Ainda não seria possível. A gente fabrica nos Estados Unidos produtos como cosméticos, xampu, condicionador, perfume de bebê e outros itens, mas as embalagens vêm de fora. Hoje talvez seria viável produzir nos Estados Unidos alguns produtos de altíssimo padrão, mas não os de uso diário, como carrinhos mais baratos. Não faz sentido, pois não há fábricas de matéria-prima aqui. Se vai fabricar um carrinho, o tecido vai ter que vir de um lugar, as rodas de outro lugar, então se torna quase inviável.

Interior da loja MacroBaby, em Orlando, Estados Unidos (Divulgação)

E como vê a oferta de mão-de-obra nos EUA?

A taxa de desemprego está muito baixa, então, para tirar um funcionário de um banco ou de algum comércio e colocá-lo numa fábrica, eu vou ter que pagar mais. Senão ele vai estar mais confortável no emprego que tem. A mão de obra vai ser muito cara, mesmo pagando o imposto [de importação]. Talvez você não traga da China, mas de algum outro país como o Vietnã, Taiwan. Fabricar nos Estados Unidos eu acho muito ousado e inviável para certos produtos. Na indústria automobilística, que tem muito robô, é uma coisa, mas para produtos de uso diário eu acho impossível. 

Como avalia que a situação das tarifas deverá se desenrolar?

Grande parte da riqueza dos Estados Unidos está na parte comercial. Eles são experts em criar marcas, em fazer o produto ser desejado. Você vê marcas que de repente explodem, mas eles não fazem o trabalho de fabricar, digamos assim. Eles estão criando marcas. Eu acho que eles têm que se focar nisso. Mas, de novo, não acho que o presidente [Trump] seja bobo. Ele é um gênio de negociação. Então, ele sabe que não é vantajoso para ele que as bolsas caiam, que tudo caia. Ele sabe da necessidade da China, mas, enfim, são táticas de negociação.

Se Trump baixar as tarifas sobre a China para 50%, seria viável seguir importando da China?

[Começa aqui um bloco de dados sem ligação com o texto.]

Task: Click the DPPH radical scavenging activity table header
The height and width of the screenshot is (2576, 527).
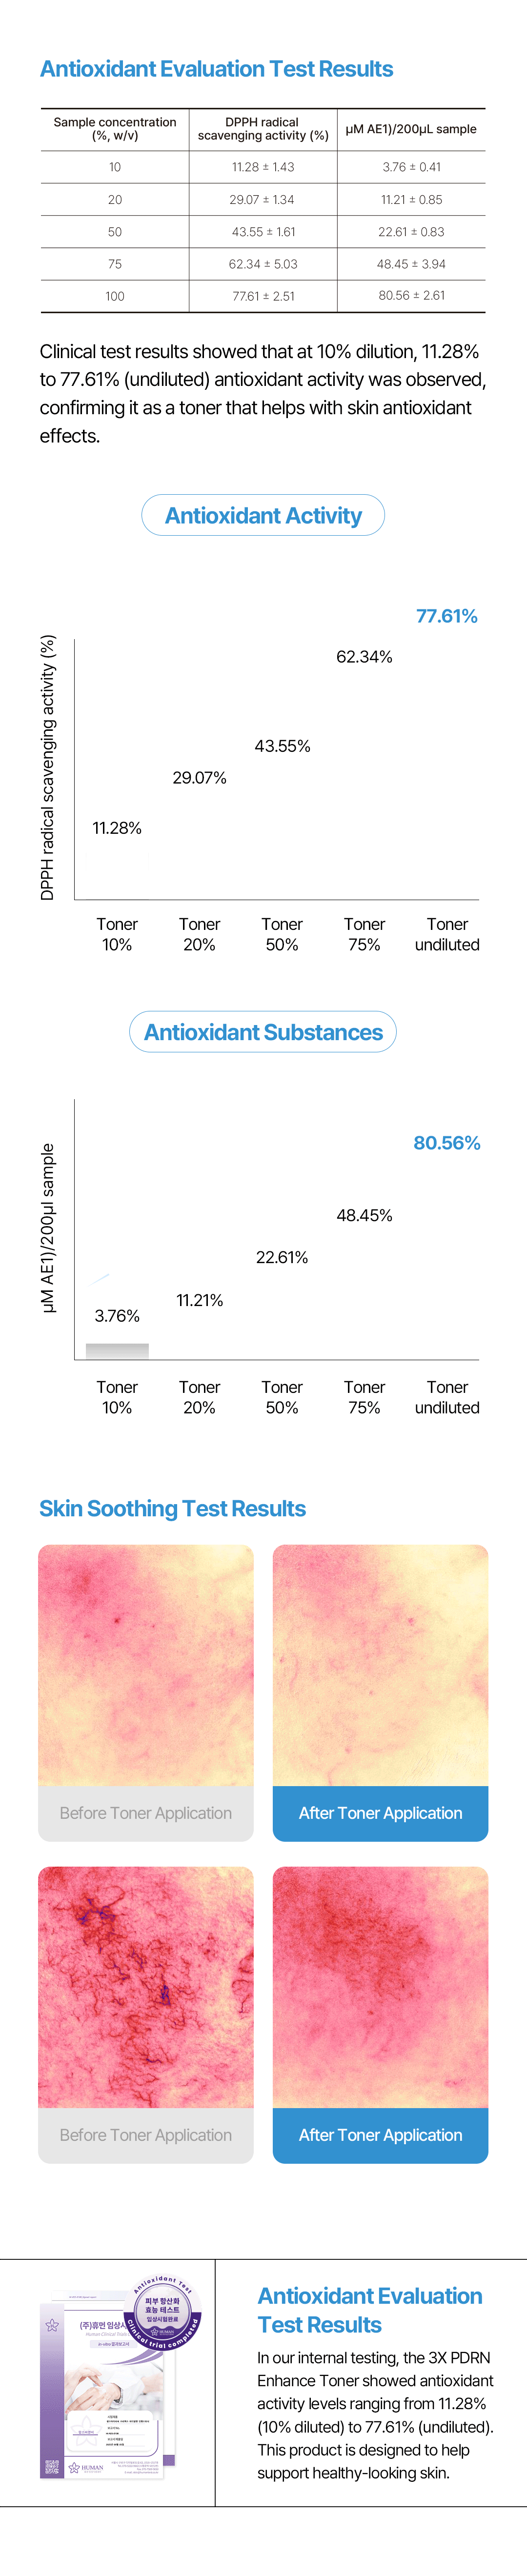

Seria. O imposto é sobre o custo, não sobre o preço final. Então, na ponta, esse aumento é muito menor. A gente acredita que, mesmo se o imposto para a China for de 50%, ainda é viável, mas claro que a gente vai começar a estudar outras possibilidades. Quando pensamos em outros países, hoje a gente não sabe. É difícil criar uma estrutura em outro lugar sem saber o que pode acontecer. Podemos começar a trazer de Taiwan, criar uma grande estrutura lá e não saber o que pode acontecer se aumentar [as tarifas] para Taiwan. O Brasil mesmo, hoje está com 10% [de tarifa geral, imposta por Trump em 2 de abril] mas pode mudar. O Brasil é um dos países que vai aumentar eventualmente, porque o Brasil tem um imposto alto [para as importações americanas].